→ SUPPLIED TEXT
******************************

Norwell High School, short for Northern Wells High School, is a public high school located approximately 4 miles southwest of Ossian, Indiana, United States.

==About==
Norwell High School opened in the fall of 1967 after a consolidation between Ossian and Lancaster Central High Schools. The first graduating class, the Class of 1968, was separated between the two schools while construction was completed on the current campus. The Class of 1969 was the first to graduate from the school at its current location.

The school serves the entire Norwell Community Schools school district. The district is located in the northern part of Wells County, running from IN 124 north. Norwell High School is centrally located in the school district at US 224 and county road 100 E.

Norwell has an athletic background in participation in the Northeast Eight (NE8).

The school operates on a traditional seven-period system.

******************************

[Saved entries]
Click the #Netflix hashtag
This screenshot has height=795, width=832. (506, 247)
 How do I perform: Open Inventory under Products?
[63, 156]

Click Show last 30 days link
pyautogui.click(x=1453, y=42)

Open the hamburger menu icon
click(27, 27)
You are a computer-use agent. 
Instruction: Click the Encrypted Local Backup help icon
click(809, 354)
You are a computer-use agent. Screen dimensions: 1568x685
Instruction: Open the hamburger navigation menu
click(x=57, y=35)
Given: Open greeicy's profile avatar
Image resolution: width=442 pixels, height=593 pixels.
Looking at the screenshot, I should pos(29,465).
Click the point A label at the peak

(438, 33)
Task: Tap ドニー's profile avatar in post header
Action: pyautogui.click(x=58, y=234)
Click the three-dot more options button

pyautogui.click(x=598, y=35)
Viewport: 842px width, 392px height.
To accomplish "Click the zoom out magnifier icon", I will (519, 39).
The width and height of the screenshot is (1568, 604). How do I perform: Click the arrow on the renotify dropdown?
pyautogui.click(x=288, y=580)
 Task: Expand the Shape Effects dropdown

******************************

→ WHAT TO DO
Extend the Norwell High School text past its final sentence. The saved entries play no part in what comes next.

→ RESPONSE BELOW
== Athletics ==
The Knights were the IHSAA 3A baseball state champions in 2003, 2007, and 2013.

In 2025, the girls' basketball team won their first state championship, competing in the 3A class.

In 1999 and 2006, the football team placed 2nd in the state championships in the 3A class. The Phil N. Eskew & Blake Ress Mental Attitude Award has been given to two students, Nicholas Worden in 1999 and Chandler Harnish in 2006.

== Musical Arts ==
The concert band received the ISSMA High School All Music Award in 2006, 2014, 2016, 2017, and 2018.

The Norwell Marching Knights won the ISSMA State Finals in Class C in 2002, 2005, and 2006.

The winter percussion won the IPA State Finals in the Percussion Scholastic Open division in 2004 and 2007.

The winter color guard won the 2016 MEPA Circuit Championships, competing in Scholastic Regional A.

The Norwell Knight Stars show choir placed 6th and won Best Crew in the 2015 FAME National Finals in the unisex division.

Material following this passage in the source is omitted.